Currencies: The U.S. Trade Deficit Expands While We Wait on the Fed
As you can see, the rise in the trade deficit this year has coincided with the upward trend in the dollar: As the dollar strengthens, U.S. imports become cheaper in dollar terms, while exports become more expensive for buyers paying in a weakened local currency. (The U.S.' largest trading partner is the European Union, followed by Canada and China.)
Meanwhile, Federal Reserve bank of Kansas City president Esther George did not comment on the economy or monetary policy during her speech in Chicago this morning, so traders were unable to glean any clues about policymakers' thinking. As such, they'll be eager to find out what San Francisco Federal Reserve bank president John Williams had to say in his "outlook speech," which began at 3:30 p.m. EDT.

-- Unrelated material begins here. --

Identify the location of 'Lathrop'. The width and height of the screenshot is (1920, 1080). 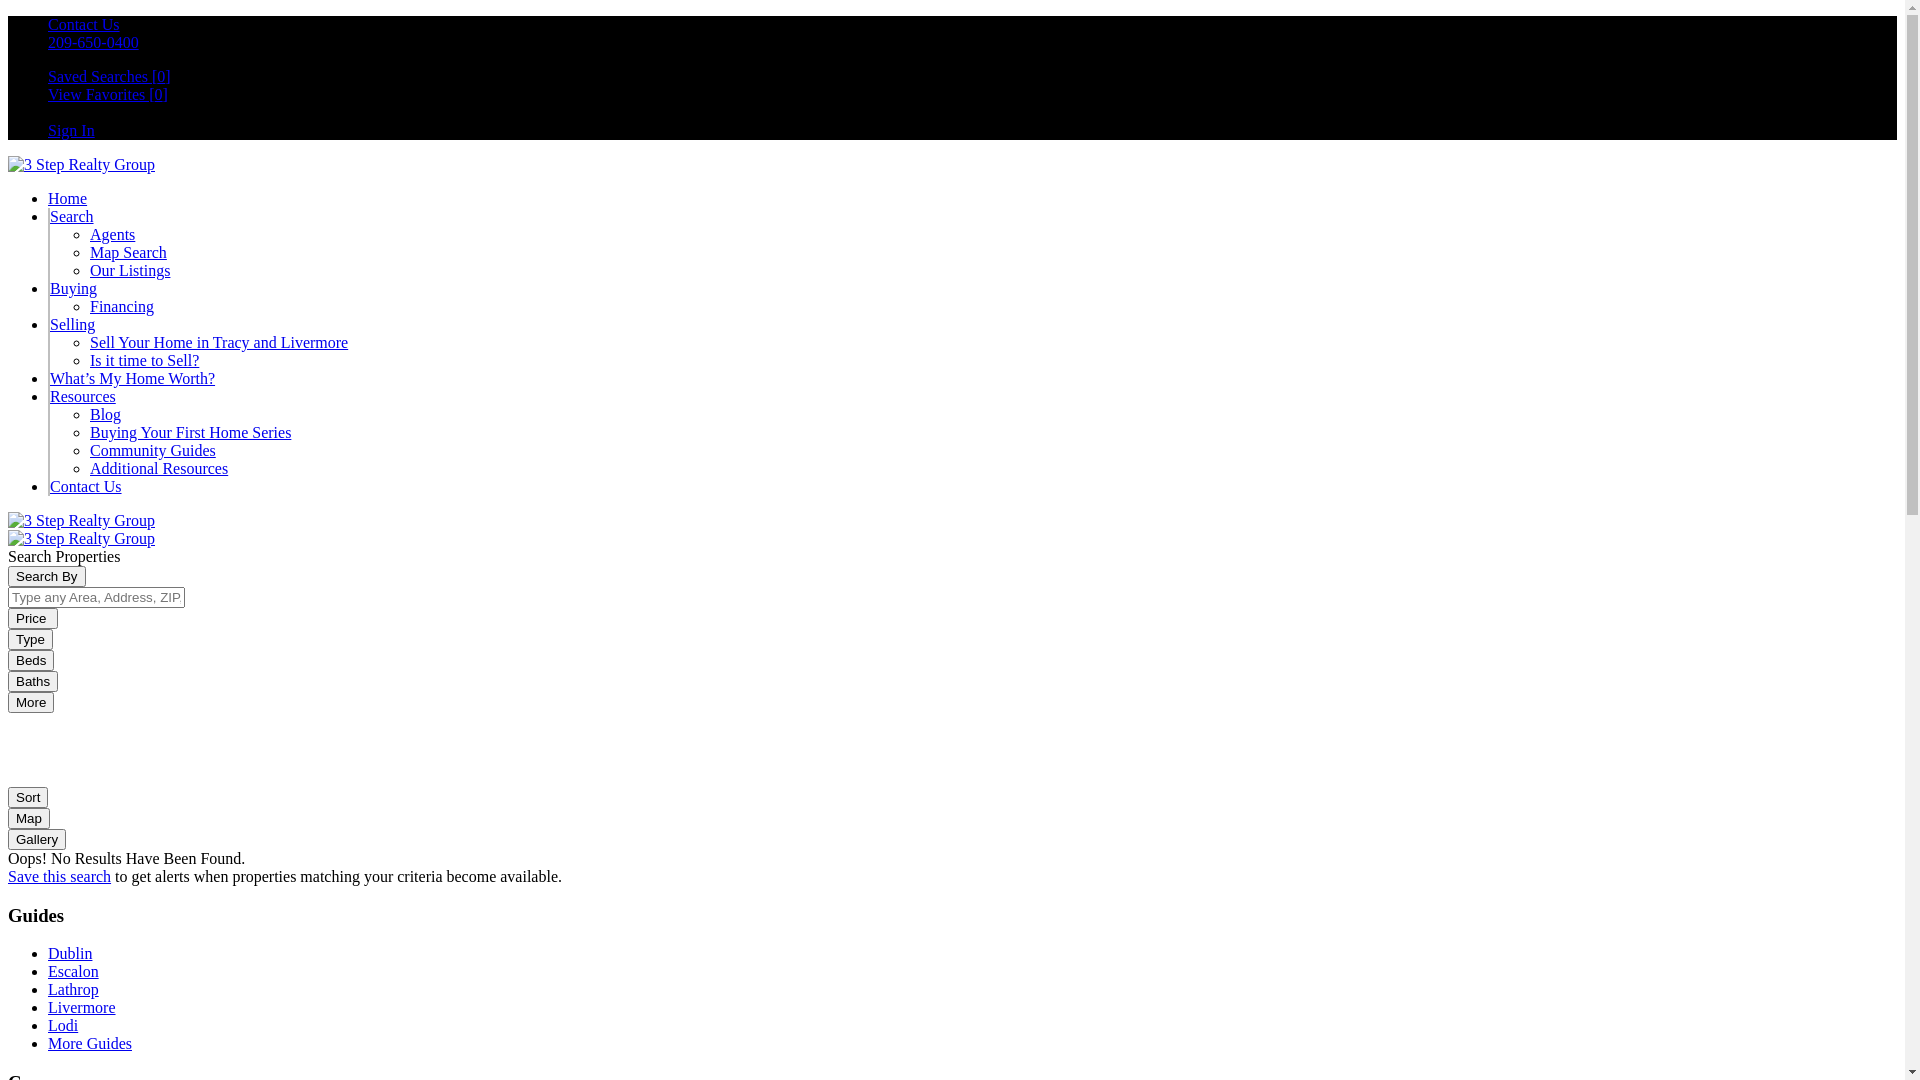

Like nearly all financial market professionals worldwide, foreign exchange market participants are anxiously awaiting word on the timing of the Fed's first post-crisis interest rate hike. When the policy interest rate increases, the dollar naturally becomes more attractive relative to other currencies.
Last week's dismal employment report for the month of September has quashed the market's expectation of a rate hike this year. The dollar is now looking at its longest slide since the ructions of August, according to Bloomberg.
The EUR/USD rate was quoted at $1.1274 at 4:23 p.m. EDT, up 0.78% (i.e., the dollar has weakened on the day, since the rate is quoted in dollars). The dollar also lost ground against the British pound (the GBP/USD is up 0.55% to $1.5233 this afternoon) and the Swiss Franc (the USD/CHF is down 0.97% to 0.9666 CHF).